WORK REQUIRED: As soon as the line containing "mundo (256, 2351)" appears in the material below, start returning lines exactly, and end with the line containing "Configurar cookies [button] (815, 1086)".

SOURCE INFORMATION:
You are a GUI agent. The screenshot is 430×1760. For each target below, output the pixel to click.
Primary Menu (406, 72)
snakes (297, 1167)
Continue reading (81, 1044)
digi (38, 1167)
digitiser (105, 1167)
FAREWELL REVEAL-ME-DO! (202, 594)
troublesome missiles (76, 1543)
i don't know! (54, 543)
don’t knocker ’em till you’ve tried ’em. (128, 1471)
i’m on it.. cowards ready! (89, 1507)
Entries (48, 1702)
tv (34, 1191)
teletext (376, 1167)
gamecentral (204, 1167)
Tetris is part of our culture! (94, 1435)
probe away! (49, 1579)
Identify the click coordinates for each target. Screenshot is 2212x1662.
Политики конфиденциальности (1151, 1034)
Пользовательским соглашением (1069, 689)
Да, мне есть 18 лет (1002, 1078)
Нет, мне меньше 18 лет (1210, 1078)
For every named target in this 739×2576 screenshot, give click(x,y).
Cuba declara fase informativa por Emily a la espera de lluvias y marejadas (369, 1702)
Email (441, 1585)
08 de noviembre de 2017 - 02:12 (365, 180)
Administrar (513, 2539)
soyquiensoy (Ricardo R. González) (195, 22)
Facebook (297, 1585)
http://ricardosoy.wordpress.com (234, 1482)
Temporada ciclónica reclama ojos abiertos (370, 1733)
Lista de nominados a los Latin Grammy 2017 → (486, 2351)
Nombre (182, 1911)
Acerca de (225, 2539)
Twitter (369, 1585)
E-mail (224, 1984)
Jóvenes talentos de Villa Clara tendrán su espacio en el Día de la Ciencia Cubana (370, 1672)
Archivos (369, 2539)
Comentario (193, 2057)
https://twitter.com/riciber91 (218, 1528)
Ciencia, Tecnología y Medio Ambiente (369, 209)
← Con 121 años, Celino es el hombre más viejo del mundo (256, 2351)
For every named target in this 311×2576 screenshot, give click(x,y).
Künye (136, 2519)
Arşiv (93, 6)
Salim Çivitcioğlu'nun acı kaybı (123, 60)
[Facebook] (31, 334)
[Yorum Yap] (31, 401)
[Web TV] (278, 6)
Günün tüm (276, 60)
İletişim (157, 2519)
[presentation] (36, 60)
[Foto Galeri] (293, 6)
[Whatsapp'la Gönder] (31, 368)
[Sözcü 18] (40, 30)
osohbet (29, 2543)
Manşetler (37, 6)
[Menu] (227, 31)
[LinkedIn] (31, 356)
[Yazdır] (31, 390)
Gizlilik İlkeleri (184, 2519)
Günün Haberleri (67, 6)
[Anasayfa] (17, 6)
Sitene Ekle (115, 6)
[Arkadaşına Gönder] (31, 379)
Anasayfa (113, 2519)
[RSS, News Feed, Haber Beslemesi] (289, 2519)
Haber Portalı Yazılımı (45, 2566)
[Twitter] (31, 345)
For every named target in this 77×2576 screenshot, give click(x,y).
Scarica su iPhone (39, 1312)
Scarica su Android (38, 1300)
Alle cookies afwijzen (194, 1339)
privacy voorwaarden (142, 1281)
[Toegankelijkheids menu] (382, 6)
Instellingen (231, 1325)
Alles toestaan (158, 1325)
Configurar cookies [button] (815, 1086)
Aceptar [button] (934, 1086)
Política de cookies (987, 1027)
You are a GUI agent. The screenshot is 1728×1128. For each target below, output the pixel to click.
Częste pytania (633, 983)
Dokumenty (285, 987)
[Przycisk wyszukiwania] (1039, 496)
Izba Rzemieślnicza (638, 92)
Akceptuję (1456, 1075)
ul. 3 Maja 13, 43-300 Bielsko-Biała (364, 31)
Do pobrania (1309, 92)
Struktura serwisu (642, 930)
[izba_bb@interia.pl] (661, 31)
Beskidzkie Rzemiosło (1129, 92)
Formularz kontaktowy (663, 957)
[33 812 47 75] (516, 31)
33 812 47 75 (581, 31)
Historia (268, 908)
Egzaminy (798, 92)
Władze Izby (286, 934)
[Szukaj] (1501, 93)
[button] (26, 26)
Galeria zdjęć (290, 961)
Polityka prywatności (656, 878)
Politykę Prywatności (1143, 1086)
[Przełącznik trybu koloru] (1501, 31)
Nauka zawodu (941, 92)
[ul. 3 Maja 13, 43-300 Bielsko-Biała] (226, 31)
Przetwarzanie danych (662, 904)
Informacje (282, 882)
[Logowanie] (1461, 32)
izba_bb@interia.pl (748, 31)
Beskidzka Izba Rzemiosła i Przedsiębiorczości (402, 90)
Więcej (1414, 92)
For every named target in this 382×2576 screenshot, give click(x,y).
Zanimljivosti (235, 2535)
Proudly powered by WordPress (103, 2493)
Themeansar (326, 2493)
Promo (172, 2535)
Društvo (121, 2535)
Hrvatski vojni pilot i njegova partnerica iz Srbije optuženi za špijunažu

WRITTEN REPLY:
← Con 121 años, Celino es el hombre más viejo del mundo (256, 2351)
For every named target in this 311×2576 screenshot, give click(x,y).
Künye (136, 2519)
Arşiv (93, 6)
Salim Çivitcioğlu'nun acı kaybı (123, 60)
[Facebook] (31, 334)
[Yorum Yap] (31, 401)
[Web TV] (278, 6)
Günün tüm (276, 60)
İletişim (157, 2519)
[presentation] (36, 60)
[Foto Galeri] (293, 6)
[Whatsapp'la Gönder] (31, 368)
[Sözcü 18] (40, 30)
osohbet (29, 2543)
Manşetler (37, 6)
[Menu] (227, 31)
[LinkedIn] (31, 356)
[Yazdır] (31, 390)
Gizlilik İlkeleri (184, 2519)
Günün Haberleri (67, 6)
[Anasayfa] (17, 6)
Sitene Ekle (115, 6)
[Arkadaşına Gönder] (31, 379)
Anasayfa (113, 2519)
[RSS, News Feed, Haber Beslemesi] (289, 2519)
Haber Portalı Yazılımı (45, 2566)
[Twitter] (31, 345)
For every named target in this 77×2576 screenshot, give click(x,y).
Scarica su iPhone (39, 1312)
Scarica su Android (38, 1300)
Alle cookies afwijzen (194, 1339)
privacy voorwaarden (142, 1281)
[Toegankelijkheids menu] (382, 6)
Instellingen (231, 1325)
Alles toestaan (158, 1325)
Configurar cookies [button] (815, 1086)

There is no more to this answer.